Deputy President William Ruto and US Assistant Secretary of State for Africa Molly Mee during a meeting at the State Department Washington DC. 

Kenyans may never know the truth behind President Uhuru Kenyatta’s fallout with his deputy William Ruto, but the DP believes that his version, offered thousands of miles away from Kenya, offers the most accurate account.

In an interview with Voice of America (VOA) on Friday, Ruto opened up about his doubts on the president’s handshake with ODM leader Raila Odinga and an alleged betrayal he saw coming, one that involved Uhuru’s succession.

According to the DP, Uhuru was never meant to endorse Raila. The handshake, Ruto claimed, was to chart the path to the former prime minister’s exit from active politics.

“…as President Kenyatta said, I was briefed… I was informed that Raila had agreed that he wanted to be facilitated to retire,” Ruto told VOA’s Esther Githui-Ewart.

In November last year, National Assembly Speaker Justin Muturi had given almost similar version in an interview: “Uhuru has told me that he was to retire with Raila next year (2022). That was the only condition of their handshake.”

Walking into the 2017 election, Ruto had no reasons to doubt the president. While on the campaign trail, Uhuru had promised to endorse him as his successor. But Ruto said he had his doubts. And hence Uhuru’s current endorsement of Raila, hardly surprised him.

“I remember asking, really? Do you expect (Raila to retire)? We know Raila Odinga and we know his games. And I was saying at that time that I don’t think Raila is going to retire. I think he will talk about changing the Constitution. Every fear I had, has come to be,” the DP said.

Ruto claimed he had never been opposed to the handshake, only that “it mutated into something else” to include things that he and the president “had not discussed”. In the process, the DP claimed, Jubilee “lost direction”, abandoning its intended programmes.

“We did not discuss, for example, that it was an exercise to kill the opposition and kill oversight,” Ruto went on.

During Jubilee’s first term in office, the opposition had been a pain in the administration’s neck. So much so that Uhuru and Ruto would accuse Raila and his allies of making too much noise instead of offering solutions.

For all intents and purposes, the pair seemed like they preferred that the opposition kept silent. Ruto had a change of heart when he increasingly found himself edged out of a government he helped form.

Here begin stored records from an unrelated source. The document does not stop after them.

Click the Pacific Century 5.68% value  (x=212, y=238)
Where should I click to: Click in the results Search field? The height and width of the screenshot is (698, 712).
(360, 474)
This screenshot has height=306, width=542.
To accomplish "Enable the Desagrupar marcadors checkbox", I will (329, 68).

“We did not discuss that members of government would be jettisoned so that members of the opposition can occupy committees in Parliament,” Ruto added. “We did not agree that it was an exercise in changing the Constitution,” he told VOA.

A day earlier, Ruto had told another forum that the handshake had transformed Raila into a “government puppet” while converting Uhuru into “a refugee in opposition.”

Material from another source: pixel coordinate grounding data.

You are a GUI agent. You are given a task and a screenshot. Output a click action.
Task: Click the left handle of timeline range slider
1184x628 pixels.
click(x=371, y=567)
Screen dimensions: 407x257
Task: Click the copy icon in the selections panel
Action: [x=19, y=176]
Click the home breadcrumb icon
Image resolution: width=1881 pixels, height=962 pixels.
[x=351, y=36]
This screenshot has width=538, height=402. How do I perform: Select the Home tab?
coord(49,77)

Soon after the March 2018 handshake, Ruto and his allies protested that Raila’s true intentions were wrecking the ruling Jubilee Party to sneak himself into power. They have sustained such claims over the years, accusing their government and the opposition of being bedfellows.

For a while after the truce, Jubilee MPs, including those affiliated with Ruto, still toed the president’s line, passing State-sponsored legislation. That was despite the fact that a wedge between Uhuru and Ruto was emerging.

Irked that his deputy was “politicking” instead of “working”, the president called him out for loitering, hence the Tanga Tanga euphemism. The DP’s wing adopted the tag, which has been associated with them until their defection to United Democratic Alliance (UDA).

The turning point was the push to amend the Constitution through the Building Bridges Initiative (BBI). The DP had voiced his opposition and his allies followed suit, a costly move that saw many knocked off critical positions in Parliament.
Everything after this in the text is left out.